L’Orbe pâle/Cette nuit, avant que la lune ne soit levée

Eugène Figuière et Cie (p. 67-68).


CETTE nuit, avant que la lune ne soit levée, l’obscurité a été déchirée. Tout à coup, il a fait grand jour. Sur la terre, une rumeur obscure a passé, dans un immobile tressaillement. L’un des monstres de l’Escadre imposait le jour à la nuit.

Puis tout redevint obscur. Et j’ai pensé : « Être ainsi réveillée dans une ville assiégée, savoir que cette factice aurore est l’annonce de la mort. Puis entendre les coups sourds du canon et épier celui qui explosant dans votre demeure en jettera les débris aux quatre vents. Savoir qu’on n’aura pas peur pour soi, mais pour tout ce qui atteste votre vie et fait votre atmosphère. Si l’on n’est pas mis en pièces soi-même, rester seule au milieu de la destruction, sans plus de passé, comme à sa naissance, mais avec tous les regrets. Et scruter ce qui serait le plus horrible : recommencer sa vie ou se tuer alors que la fatalité vous a refusée. »
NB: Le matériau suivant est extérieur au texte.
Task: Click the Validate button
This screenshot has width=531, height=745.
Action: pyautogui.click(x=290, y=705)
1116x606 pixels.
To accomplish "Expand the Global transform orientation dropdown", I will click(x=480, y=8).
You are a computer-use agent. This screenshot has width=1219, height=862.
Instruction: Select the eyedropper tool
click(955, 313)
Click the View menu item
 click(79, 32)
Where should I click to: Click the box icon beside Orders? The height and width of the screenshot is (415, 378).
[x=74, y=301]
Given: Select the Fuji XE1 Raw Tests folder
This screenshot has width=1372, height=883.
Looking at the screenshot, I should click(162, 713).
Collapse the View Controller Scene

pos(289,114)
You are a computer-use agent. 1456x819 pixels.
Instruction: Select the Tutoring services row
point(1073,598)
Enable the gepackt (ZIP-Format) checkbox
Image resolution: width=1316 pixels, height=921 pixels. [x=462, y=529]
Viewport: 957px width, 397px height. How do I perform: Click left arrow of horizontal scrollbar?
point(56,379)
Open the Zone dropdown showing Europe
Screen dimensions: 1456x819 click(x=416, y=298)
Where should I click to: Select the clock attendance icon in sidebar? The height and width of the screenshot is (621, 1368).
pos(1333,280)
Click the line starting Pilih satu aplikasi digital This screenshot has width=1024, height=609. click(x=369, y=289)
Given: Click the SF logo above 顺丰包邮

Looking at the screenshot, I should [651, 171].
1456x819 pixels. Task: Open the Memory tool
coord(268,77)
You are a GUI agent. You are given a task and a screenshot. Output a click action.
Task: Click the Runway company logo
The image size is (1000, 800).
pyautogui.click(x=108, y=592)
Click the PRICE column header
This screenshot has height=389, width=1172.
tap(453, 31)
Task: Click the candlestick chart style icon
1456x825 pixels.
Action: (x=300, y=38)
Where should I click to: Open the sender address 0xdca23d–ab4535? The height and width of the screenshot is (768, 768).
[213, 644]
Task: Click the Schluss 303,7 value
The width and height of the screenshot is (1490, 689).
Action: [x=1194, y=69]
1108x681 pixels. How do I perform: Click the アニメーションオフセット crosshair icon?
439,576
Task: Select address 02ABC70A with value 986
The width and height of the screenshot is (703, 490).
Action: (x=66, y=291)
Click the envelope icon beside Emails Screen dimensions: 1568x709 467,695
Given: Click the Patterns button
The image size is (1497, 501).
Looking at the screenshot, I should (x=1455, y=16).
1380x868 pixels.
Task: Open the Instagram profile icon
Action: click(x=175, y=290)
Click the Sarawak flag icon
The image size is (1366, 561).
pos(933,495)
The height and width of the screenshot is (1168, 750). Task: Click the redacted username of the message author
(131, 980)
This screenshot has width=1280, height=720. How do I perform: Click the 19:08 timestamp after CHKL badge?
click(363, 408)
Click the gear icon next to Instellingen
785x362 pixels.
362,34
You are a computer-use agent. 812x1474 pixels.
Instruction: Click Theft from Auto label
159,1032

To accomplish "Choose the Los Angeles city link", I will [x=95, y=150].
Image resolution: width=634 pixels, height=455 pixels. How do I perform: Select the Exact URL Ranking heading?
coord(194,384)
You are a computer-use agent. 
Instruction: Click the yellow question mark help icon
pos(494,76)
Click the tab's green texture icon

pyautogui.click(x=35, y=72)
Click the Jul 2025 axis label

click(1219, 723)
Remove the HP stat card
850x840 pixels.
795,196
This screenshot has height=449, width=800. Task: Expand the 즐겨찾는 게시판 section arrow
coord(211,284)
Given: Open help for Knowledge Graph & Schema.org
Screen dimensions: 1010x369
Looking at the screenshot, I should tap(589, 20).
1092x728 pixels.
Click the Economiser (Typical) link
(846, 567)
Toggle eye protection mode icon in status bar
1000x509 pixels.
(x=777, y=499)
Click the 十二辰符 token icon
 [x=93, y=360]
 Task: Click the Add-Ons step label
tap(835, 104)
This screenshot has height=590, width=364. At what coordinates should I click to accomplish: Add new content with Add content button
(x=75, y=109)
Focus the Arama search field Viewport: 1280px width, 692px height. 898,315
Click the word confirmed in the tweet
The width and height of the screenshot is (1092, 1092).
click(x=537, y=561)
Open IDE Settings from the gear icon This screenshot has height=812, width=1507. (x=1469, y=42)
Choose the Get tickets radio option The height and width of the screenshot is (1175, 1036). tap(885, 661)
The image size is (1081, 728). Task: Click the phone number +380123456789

J’aime cette méditation dans la paix, dans la paix que trouble sans la détruire les canons, qui las d’attendre un moment héroïque, doivent tonner, pour que les poudres impatientes n’explosent pas en détruisant leurs créateurs. Les hommes seuls savent attendre, ils n’ont pas imposé à leurs créations l’interminable attente.